It’s All About Chandra’s Spitfire
Aaron Barich took down the first big Standard event of Core Set 2020 Standard with… Mono-Red Aggro!
But Aaron’s Mono-Red was a whole new flavor. While related to previous incarnations of the deck, the Barich build featured four copies of Chandra’s Spitfire. What a weird three drop, you might muse to yourself: But this isn’t just a creature that you might play… It’s a dramatically different direction for Mono-Red that preserves most of what made the deck good before, but adds a Pyromancer’s Ascension-like end game.
Aaron’s build chooses Ember Hauler over Viashino Pyromancer, and consequently, Skewer the Critics over Wizard’s Lightning. While Viashino Pyromancer kind of always burns for two (and Ember Hauler only sometimes burns for two), the ability to choose when you do this for buffing Chandra’s Spitfire or setting up Skewer the Critics is a big deal in this more strategic build.
Of note: Both Runaway Steam-Kin and Chandra’s Spitfire are Elementals. As such, they don’t die to the sweeping [-3] of Chandra, Awakened Inferno.
Ember Hauler versus Viashino Pyromancer
Ember Hauler costs RR instead of R1… Which isn’t an issue in a deck with literally 20 basic Mountains.
The ability to deal two damage to a creature is of course an upgrade over Viashino Pyromancer’s 187 ability.
The downside, of course, is that Viashino Pyromancer always hits, and “hits” even if it would die in combat or to removal. That’s not necessarily true for Ember Hauler. Under Sixth Edition rules, Ember Hauler would have had the benefit of “damage on the stack” … But those rules haven’t been in play for years. If Ember Hauler is going to trade with something in combat, it will not also be able to deal its extra two.
There are pros and cons to both two drops. Ember Hauler is a little better with Skewer the Critics and Chandra’s Spitfire. Viashino Pyromancer is a little better at loading up damage against Planeswalkers.
2/2 versus 2/1!
The second toughness on Ember Hauler, combined with the presence of the three-toughness Spitfire, makes Aaron’s Red Deck a bit more resilient against other people’s Goblin Chainwhirlers.
And that’s not a small thing if Mono-Red is once again Standard’s early leader…
But Don’t Sleep on Cerulean Drake…
It’s like a Sea Sprite — and Sea Sprite was a legendary sideboard card against Deadguy Red “back in the day” — but has an additional ability!
Cerulean Drake’s most important function in the modern age is being able to wear a Curious Obsession. Decks that only have red removal (like Mono-Red, but probably not only Mono-Red) will probably just lose to that two-card combo.

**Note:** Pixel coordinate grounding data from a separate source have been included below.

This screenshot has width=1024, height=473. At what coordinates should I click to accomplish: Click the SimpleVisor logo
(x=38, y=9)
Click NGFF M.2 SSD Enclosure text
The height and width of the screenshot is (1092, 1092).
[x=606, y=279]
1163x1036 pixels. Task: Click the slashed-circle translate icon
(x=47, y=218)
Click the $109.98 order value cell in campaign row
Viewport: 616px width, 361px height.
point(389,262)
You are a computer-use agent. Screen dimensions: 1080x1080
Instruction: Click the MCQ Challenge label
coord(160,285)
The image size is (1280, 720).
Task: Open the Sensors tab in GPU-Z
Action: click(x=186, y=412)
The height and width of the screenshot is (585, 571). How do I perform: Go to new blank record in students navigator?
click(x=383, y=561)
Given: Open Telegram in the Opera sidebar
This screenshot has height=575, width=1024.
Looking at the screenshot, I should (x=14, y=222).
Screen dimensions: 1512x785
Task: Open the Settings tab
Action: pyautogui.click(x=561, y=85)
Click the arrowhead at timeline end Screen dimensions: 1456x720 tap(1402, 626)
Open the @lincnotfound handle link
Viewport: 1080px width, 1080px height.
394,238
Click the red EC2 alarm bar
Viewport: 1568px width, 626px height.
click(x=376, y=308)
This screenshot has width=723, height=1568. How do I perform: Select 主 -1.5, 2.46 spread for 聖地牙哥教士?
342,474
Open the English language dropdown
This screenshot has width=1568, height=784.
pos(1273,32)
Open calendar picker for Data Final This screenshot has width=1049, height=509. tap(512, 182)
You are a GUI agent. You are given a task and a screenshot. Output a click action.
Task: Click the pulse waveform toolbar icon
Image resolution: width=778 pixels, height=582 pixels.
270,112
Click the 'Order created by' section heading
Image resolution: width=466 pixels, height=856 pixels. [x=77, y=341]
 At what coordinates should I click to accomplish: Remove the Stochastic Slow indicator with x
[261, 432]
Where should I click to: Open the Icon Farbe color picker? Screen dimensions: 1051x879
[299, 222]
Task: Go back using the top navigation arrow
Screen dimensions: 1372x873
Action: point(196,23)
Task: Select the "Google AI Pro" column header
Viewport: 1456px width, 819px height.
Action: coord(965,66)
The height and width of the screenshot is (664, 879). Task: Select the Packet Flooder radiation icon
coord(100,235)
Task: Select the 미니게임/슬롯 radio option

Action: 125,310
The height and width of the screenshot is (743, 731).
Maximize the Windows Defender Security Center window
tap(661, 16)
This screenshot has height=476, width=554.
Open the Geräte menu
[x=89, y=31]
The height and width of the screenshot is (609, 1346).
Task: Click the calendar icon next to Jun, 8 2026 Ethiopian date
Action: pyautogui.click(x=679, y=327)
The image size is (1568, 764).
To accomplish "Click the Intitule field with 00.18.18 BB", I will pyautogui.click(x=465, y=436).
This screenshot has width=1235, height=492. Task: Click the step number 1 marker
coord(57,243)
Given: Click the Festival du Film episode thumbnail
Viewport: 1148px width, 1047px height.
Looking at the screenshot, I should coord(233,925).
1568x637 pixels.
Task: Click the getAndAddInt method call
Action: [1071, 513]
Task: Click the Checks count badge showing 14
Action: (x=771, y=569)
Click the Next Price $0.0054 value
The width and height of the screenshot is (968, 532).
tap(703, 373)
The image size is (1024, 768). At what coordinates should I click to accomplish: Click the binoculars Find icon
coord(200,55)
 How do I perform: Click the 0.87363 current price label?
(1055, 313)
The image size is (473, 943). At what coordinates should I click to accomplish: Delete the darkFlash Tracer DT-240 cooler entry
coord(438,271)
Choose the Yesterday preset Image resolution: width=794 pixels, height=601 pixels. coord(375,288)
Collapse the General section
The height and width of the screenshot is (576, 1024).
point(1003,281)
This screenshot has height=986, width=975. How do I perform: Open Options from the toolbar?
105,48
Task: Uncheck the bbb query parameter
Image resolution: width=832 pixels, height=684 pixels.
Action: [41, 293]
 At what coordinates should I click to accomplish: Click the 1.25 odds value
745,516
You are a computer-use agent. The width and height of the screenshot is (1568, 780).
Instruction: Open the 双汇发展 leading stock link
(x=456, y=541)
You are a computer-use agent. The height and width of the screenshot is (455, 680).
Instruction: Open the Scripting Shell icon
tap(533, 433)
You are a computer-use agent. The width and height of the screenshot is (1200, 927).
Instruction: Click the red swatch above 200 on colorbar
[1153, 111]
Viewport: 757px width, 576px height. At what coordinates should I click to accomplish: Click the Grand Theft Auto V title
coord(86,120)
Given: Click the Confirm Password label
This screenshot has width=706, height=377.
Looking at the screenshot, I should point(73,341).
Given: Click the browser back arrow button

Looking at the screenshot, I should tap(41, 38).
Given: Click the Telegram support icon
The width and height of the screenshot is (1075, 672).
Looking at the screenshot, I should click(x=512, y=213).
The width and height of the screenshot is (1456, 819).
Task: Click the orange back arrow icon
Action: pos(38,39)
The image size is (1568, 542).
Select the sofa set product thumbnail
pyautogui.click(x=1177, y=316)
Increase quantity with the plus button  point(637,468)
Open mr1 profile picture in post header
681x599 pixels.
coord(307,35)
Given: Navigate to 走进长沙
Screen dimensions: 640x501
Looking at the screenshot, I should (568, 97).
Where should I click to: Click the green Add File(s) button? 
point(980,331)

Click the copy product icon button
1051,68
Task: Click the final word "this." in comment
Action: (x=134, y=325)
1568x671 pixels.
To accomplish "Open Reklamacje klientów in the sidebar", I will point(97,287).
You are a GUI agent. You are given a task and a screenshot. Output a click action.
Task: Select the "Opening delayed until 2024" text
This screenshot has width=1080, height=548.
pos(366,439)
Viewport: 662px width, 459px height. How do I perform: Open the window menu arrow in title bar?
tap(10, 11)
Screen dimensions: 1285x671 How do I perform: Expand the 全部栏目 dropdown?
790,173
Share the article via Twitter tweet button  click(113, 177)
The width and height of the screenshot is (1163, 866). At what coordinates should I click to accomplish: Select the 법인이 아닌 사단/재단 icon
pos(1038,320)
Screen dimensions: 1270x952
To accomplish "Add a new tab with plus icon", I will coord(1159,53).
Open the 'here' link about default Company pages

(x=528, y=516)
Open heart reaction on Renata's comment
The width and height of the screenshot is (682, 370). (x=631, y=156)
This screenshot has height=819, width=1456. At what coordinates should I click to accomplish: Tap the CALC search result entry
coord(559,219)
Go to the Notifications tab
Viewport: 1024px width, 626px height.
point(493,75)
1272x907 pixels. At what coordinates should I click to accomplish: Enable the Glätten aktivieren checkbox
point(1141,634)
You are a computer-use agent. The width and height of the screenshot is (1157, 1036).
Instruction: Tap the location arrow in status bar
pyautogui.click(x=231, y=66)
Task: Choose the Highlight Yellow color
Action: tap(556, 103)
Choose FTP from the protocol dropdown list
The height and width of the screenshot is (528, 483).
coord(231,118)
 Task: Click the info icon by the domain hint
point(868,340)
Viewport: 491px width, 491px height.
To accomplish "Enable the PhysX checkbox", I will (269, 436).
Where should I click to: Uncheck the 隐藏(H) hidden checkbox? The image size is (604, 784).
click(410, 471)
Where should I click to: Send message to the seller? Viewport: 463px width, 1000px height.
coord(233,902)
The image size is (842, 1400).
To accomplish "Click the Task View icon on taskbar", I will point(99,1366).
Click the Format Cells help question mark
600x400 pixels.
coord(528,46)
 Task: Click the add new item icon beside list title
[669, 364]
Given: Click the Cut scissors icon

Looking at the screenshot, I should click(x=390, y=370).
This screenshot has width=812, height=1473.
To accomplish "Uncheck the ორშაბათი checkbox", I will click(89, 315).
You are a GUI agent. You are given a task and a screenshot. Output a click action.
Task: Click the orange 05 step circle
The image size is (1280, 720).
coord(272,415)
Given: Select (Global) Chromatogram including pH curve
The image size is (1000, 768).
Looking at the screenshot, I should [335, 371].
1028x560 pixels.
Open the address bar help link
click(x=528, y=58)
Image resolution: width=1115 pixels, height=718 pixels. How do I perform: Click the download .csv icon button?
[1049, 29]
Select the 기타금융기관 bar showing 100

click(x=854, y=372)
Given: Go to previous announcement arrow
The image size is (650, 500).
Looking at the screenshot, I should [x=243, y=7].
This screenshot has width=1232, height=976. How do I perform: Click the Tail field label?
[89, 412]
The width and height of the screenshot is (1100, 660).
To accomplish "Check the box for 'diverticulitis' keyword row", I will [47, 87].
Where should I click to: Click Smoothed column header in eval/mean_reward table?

But Cerulean Drake can be played in more than just Mono-Blue Tempo! This card seems like an outstanding sideboard card for Esper Control. Not only will it buy you a ton of time and life against the hated Mono-Red deck… It’s outstanding for Planeswalker defense!
Putting it All Together…
Patrick thinks the Mono-Red deck may want to be splashing green in the longer term.
Cindervines is one of the best sideboard cards in the format; and a great tool if Wilderness Reclamation decks return to popularity.
But maybe more importantly? Kraul Harpooner to knock Cerulean Drake out of the sky!